AUSTIN, Texas — The man who last year was identified as the suspect in the 1991 killings of four teenage girls in an Austin yogurt shop could now be linked to another murder case in Kentucky from 28 years ago.

Back in September, Robert Eugene Brashers—a serial killer who died by suicide back in 1999 after a standoff with police in Missouri—was identified as the suspect in the “yogurt shop murders” through DNA testing after over 30 years since the tragedy in the Texas capital.

On Wednesday, police in Lexington, Kentucky, said Brashers was the person responsible for the death of 43-year-old Linda Marie Rutledge in November 1998. Rutledge was shot and killed at the Nixon Hearing Aid Center, which was then set on fire—similar to what happened in Austin.

The Lexington Police Department said the case has been “officially solved,” and it was due in part to a ballistic match Austin detectives alerted them to back in July 2025. The Austin Police Department reached out to Lexington police after they received a match from the National Integrated Ballistic Information Network (NIBIN), which said a shell casing from the hearing aid center matched one at “I Can’t Believe It’s Yogurt,” the store where the Austin teens were killed.

The Kentucky State Police Forensics Lab then examined both shell casings and found that they came from the same firearm.

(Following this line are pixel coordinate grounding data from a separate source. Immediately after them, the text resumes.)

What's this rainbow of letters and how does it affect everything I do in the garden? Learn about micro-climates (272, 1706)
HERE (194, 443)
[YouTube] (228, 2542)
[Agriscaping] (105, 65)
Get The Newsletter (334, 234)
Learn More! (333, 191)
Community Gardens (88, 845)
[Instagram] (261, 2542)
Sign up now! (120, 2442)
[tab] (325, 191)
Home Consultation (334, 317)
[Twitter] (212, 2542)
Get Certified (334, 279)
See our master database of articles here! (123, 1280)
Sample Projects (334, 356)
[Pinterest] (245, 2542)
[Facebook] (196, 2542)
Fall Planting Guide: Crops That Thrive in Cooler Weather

DNA evidence from both the Austin and Kentucky cases was then tested and found to be a match.

“While her case may be solved, it does not bring Linda back, but we hope that by knowing who killed her, her loved ones can begin to heal,” a news release from the Lexington Police Department said. 

Brashers is suspected of having committed at least eight murders in the ‘90s in Kentucky, Missouri, South Carolina and Texas.